Não é uma questão de escolha, mas um período inevitável da vida; é uma fase necessária para que o cérebro infantil se transforme em cérebro adulto.
Atualmente,
temos mais um motivo para aprender sobre essas transformações. Pesquisas
neurocientíficas demonstram que o cérebro de uma criança continua a se
desenvolver e modificar (01). Terminada a infância, ocorrerão ainda grandes
reorganizações e modificações no desenvolvimento neurocognitivo de um jovem.
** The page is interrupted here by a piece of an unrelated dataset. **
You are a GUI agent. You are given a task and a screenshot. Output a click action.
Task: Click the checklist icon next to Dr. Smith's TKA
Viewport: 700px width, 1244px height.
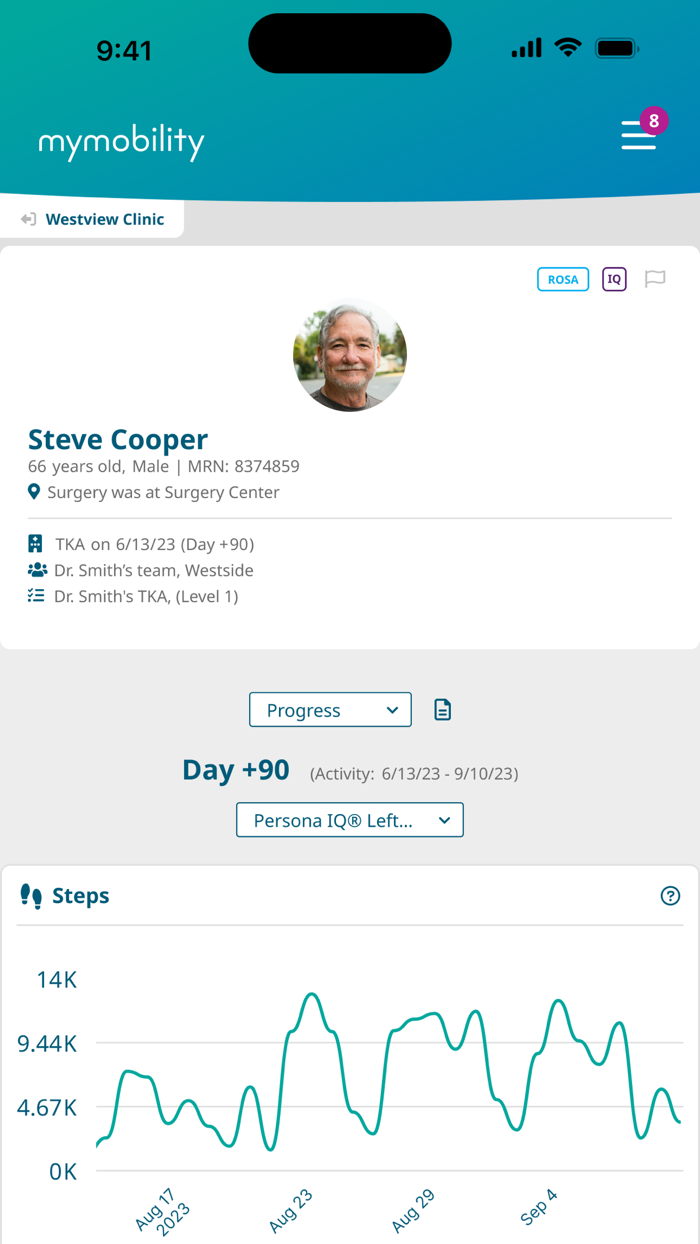[35, 596]
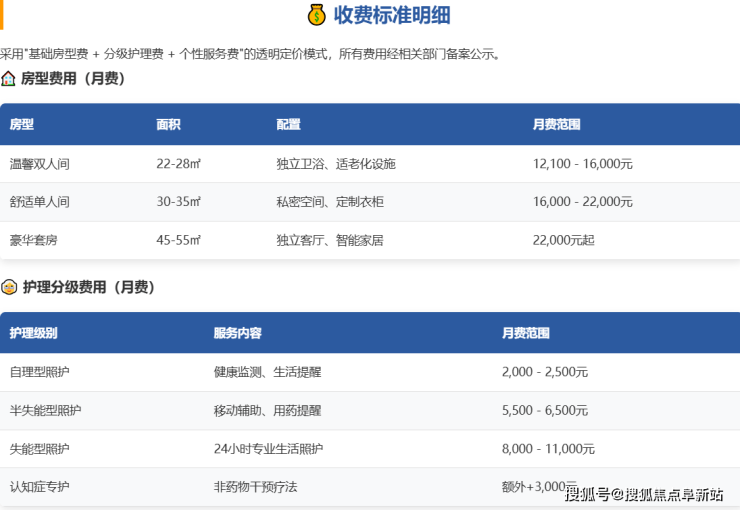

E
mais, uma infância sadia pode promover uma adolescência sadia.
Adolescência também não é sinônimo de puberdade.
Esta última se refere às transformações do corpo para a reprodução, com os
hormônios assumindo papel de protagonistas.
Já a adolescência se refere às transformações nas
competências cognitivas, sociais, emocionais e físicas que têm os neurônios,
axônios, neurotransmissores e as sinapses como personagens principais. Em
termos didáticos, a puberdade tem a ver com as mudanças no organismo; a
adolescência, com as mudanças no cérebro.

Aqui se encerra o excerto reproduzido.